* [WHAT THE TASK REQUIRES]
Copy out, word for word, the lines of the material starting at the line containing "Expand the Lagerför (Allt) filter dropdown" and ending at the line containing "Looking at the screenshot, I should [705, 422].", with both of those lines included.

* [SOURCE DATA]
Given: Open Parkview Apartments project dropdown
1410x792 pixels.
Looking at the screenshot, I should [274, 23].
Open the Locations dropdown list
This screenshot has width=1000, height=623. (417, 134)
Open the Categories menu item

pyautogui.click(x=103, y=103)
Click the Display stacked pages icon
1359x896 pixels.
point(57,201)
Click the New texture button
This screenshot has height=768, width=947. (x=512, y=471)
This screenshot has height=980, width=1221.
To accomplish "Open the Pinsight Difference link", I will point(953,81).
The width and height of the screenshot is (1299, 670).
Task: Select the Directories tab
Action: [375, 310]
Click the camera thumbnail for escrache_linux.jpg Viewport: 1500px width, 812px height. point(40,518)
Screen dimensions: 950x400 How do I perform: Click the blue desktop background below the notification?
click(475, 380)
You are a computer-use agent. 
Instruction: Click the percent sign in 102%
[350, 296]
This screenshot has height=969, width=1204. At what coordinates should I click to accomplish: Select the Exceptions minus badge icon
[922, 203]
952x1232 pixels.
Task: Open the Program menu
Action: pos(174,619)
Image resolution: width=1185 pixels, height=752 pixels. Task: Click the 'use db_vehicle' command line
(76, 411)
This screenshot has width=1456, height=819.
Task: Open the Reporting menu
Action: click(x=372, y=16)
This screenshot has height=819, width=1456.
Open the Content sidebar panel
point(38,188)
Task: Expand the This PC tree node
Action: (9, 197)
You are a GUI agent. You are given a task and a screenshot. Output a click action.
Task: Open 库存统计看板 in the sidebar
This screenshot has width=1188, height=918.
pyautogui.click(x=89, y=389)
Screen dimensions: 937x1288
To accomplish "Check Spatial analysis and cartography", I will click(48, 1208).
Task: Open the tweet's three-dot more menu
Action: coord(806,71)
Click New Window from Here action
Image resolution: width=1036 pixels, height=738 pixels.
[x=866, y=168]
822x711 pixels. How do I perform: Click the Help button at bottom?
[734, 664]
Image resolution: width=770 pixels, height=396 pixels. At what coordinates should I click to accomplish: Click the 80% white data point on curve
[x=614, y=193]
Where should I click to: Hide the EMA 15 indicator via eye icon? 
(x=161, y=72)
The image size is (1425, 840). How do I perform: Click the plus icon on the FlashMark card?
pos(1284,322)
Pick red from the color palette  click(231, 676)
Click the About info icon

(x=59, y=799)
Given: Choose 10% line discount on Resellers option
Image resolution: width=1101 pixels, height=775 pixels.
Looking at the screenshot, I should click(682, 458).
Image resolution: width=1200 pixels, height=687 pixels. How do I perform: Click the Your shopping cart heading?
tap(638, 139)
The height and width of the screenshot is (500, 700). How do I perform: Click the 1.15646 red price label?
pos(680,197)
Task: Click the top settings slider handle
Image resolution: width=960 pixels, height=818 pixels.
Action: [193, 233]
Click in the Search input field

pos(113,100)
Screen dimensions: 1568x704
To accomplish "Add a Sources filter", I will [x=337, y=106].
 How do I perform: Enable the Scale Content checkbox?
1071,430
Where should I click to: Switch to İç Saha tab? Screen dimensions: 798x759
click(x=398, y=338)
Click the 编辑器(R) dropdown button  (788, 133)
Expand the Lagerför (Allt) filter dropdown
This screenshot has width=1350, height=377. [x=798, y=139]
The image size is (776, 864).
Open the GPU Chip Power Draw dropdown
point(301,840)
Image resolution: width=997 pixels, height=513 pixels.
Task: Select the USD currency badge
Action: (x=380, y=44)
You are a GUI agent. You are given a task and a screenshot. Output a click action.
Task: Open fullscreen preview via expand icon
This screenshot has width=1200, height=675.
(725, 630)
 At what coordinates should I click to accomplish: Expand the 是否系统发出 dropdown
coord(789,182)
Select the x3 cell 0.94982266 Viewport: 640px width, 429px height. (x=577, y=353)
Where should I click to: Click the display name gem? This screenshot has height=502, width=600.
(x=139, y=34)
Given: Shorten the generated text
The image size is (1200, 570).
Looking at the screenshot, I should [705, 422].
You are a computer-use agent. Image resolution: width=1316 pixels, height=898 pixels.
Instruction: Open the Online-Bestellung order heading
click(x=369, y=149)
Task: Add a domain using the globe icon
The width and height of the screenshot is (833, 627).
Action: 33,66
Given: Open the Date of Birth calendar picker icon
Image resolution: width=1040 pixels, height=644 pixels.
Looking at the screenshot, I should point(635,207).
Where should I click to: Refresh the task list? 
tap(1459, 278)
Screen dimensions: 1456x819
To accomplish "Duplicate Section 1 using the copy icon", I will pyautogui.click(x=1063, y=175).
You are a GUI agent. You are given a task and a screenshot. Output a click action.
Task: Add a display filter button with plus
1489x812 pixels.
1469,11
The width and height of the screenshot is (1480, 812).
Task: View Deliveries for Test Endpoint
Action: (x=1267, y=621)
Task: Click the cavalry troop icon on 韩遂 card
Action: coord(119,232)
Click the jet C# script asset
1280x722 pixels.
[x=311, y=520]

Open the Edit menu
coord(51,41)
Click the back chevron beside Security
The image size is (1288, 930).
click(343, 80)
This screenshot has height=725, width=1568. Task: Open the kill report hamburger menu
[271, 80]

* [TASK ANSWER]
Expand the Lagerför (Allt) filter dropdown
This screenshot has width=1350, height=377. [x=798, y=139]
The image size is (776, 864).
Open the GPU Chip Power Draw dropdown
point(301,840)
Image resolution: width=997 pixels, height=513 pixels.
Task: Select the USD currency badge
Action: (x=380, y=44)
You are a GUI agent. You are given a task and a screenshot. Output a click action.
Task: Open fullscreen preview via expand icon
This screenshot has width=1200, height=675.
(725, 630)
 At what coordinates should I click to accomplish: Expand the 是否系统发出 dropdown
coord(789,182)
Select the x3 cell 0.94982266 Viewport: 640px width, 429px height. (x=577, y=353)
Where should I click to: Click the display name gem? This screenshot has height=502, width=600.
(x=139, y=34)
Given: Shorten the generated text
The image size is (1200, 570).
Looking at the screenshot, I should [705, 422].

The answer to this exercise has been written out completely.